#### EXTRAIT SOURCE

Voulons-nous, luttons-nous pour le pouvoir pour le peuple ou
aspirons-nous seulement à participer commodément au gouvernement?
Nous, révolutionnaires, ne pouvons développer comme stratégie
une double politique, nos déclarations doivent être claires et
transparentes envers nos peuples, envers les majorités nationales, qui
sont en définitive notre force.
L’objectif de toute notre action
est la prise du pouvoir, en union avec ces peuples, ces majorités nationales,
pour répondre à leurs intérêts, sentiments, volontés
et nécessités, pour transformer réellement la société,
en recourant à toutes les formes et voies possibles et nécessaires.
Les Forces Armées Révolutionnaires de Colombie — Armée
du Peuple (FARC-EP) ont vu le jour en mai 1964, comme réponse d’un
groupe de paysans à l’agression de l’Etat contre eux, lors
d’une opération militaire planifiée et dirigée par
le Pentagone et appelée Latin American Security Operation (LASO) ou encore
Operación Marquetalia.
48 paysans — 46 hommes et 2 femmes —,
des travailleurs de la terre victimes de violences antérieures, ont été
accusés d’être des agents du ‘communisme international,
ce qui les a convertis en ‘objectif militaire’.
Depuis lors, nous
en sommes venus à la conclusion qu’il est nécessaire de rechercher
une issue politique au grave conflit social et armé que vit notre peuple.
Nombreuses ont été les propositions pour y parvenir, mais toujours
nous avons rencontré une réponse militaire à la quête
de la paix, tant désirée par la majorité des Colombiens.
Dans leur parcours historique, les FARC-EP se sont consolidées comme
une organisation politico-militaire à l’orientation clairement marxiste-léniniste,
comme peuple en armes, avec 60 Fronts et des structures urbaines, présentes
sur tout le territoire national, organisés en sept blocs de fronts.
Notre
lutte est juste parce que nous sommes les interprètes d’un pays
intimidé par le terrorisme d’Etat, parce que le système,
le régime et les différents gouvernements colombiens et l’impérialisme
n’ont pas laissé d’autre option pour la lutte politique.
Preuve
claire et douloureuse de ceci: les plus de 4.000 membres de l’Union Patriotique
et du Parti Communiste colombien et les milliers de combattants des luttes populaires
et sociales assassinés par le terrorisme d’Etat et ses groupes paramilitaires
pendant les douze dernières années, alors qu’ils menaient
une lutte politique légale. C’est pourquoi nous sommes l’opposition
politique armée au régime.

########
#### ENTRÉES FOURNIES

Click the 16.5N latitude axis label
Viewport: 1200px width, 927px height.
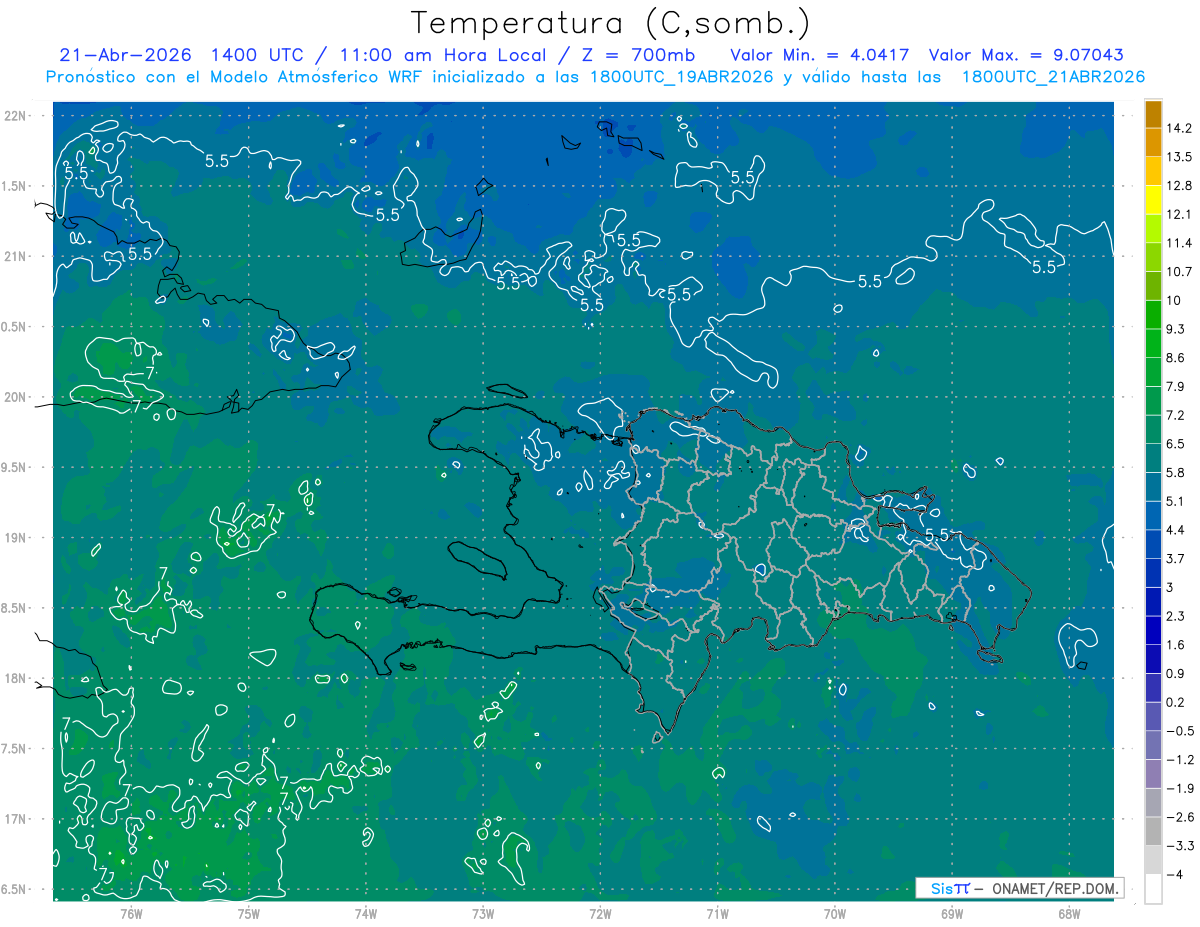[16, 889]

########
#### ENTRÉES FOURNIES

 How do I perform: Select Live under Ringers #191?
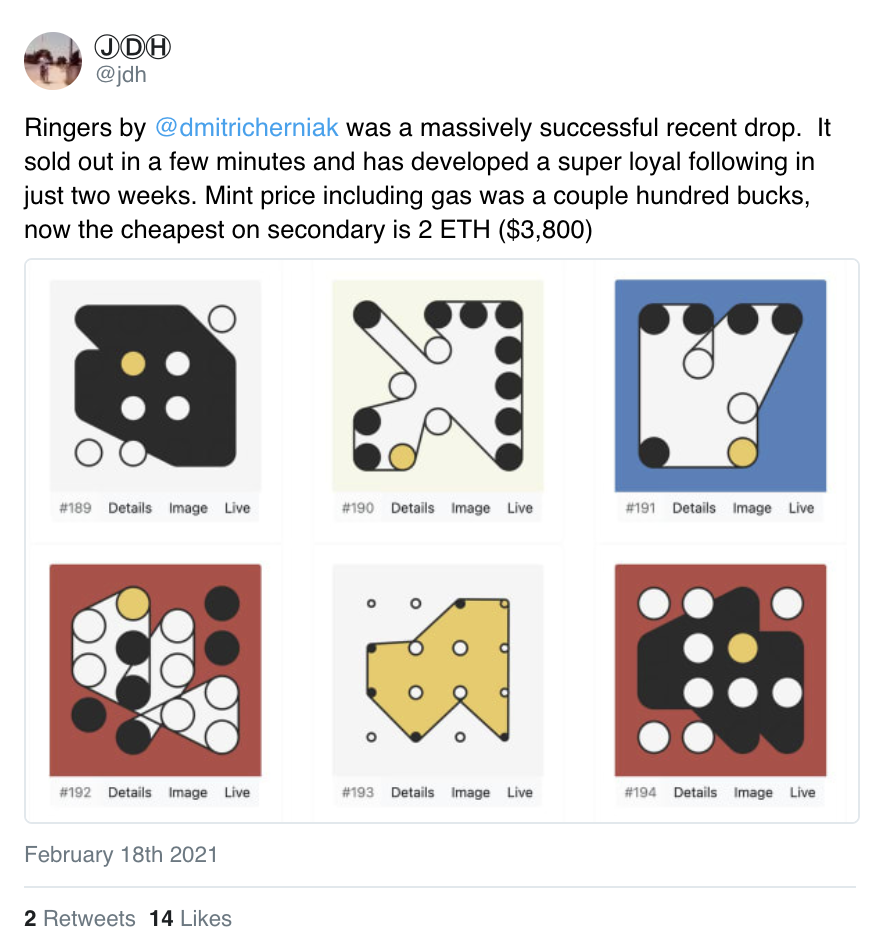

########

*CONSIGNE DONNÉE A*
Les affirmations suivantes concordent-elles avec l'extrait sur les FARC-EP ? (i) Les FARC-EP sont nées en mai 1964. (ii) Parmi les 48 paysans figuraient trois femmes. (iii) Les FARC-EP sont organisées en sept blocs de fronts. Répondez par oui ou non à chacune et citez les mots du texte qui tranchent.
*CONSIGNE DONNÉE B*
Dans l'extrait sur les FARC-EP, substituez « commandement militaire » à « Pentagone », puis recopiez tout ce qui va de « L’objectif de toute » jusqu'à « Operación Marquetalia. ».
*CONSIGNE DONNÉE C*
Reprenez l'extrait sur les FARC-EP et poursuivez-le à partir de sa dernière phrase.

*RÉPONSE RÉDIGÉE A*
(i) Oui : « ont vu le jour en mai 1964 ».
(ii) Non : « 48 paysans — 46 hommes et 2 femmes ».
(iii) Oui : « organisés en sept blocs de fronts ».

*RÉPONSE RÉDIGÉE B*
L’objectif de toute notre action
est la prise du pouvoir, en union avec ces peuples, ces majorités nationales,
pour répondre à leurs intérêts, sentiments, volontés
et nécessités, pour transformer réellement la société,
en recourant à toutes les formes et voies possibles et nécessaires.
Les Forces Armées Révolutionnaires de Colombie — Armée
du Peuple (FARC-EP) ont vu le jour en mai 1964, comme réponse d’un
groupe de paysans à l’agression de l’Etat contre eux, lors
d’une opération militaire planifiée et dirigée par
le commandement militaire et appelée Latin American Security Operation (LASO) ou encore
Operación Marquetalia.

*RÉPONSE RÉDIGÉE C*
Nous luttons pour la construction d’une nouvelle Colombie,
tolérante, et pour la paix, la pleine démocratie, la dignité,
la souveraineté et la justice sociale, c’est-à-dire pour
le socialisme, ce qui résume toutes nos propositions.
Malgré les espoirs créés par l’installation des dialogues
de la paix, le 7 janvier dernier, nous n’avons pas réussi à
avancer dans la construction des voies qui devraient nous conduire à
réaliser ce vieux désir et ce droit des Colombiens.
L’impérialisme
et ses représentants nationaux ne renoncent pas à leur acharnement
de massacrer la population pour maintenir leur domination et leur système,
recourant au terrorisme d’Etat, aux groupes paramilitaires et à
la criminalisation de la protestation sociale.
C’est la raison du gel des
dialogues, jusqu’à ce que le gouvernement d’Andrés Pastrana
montre clairement des résultats dans l’arrêt de cette politique
et de ces pratiques.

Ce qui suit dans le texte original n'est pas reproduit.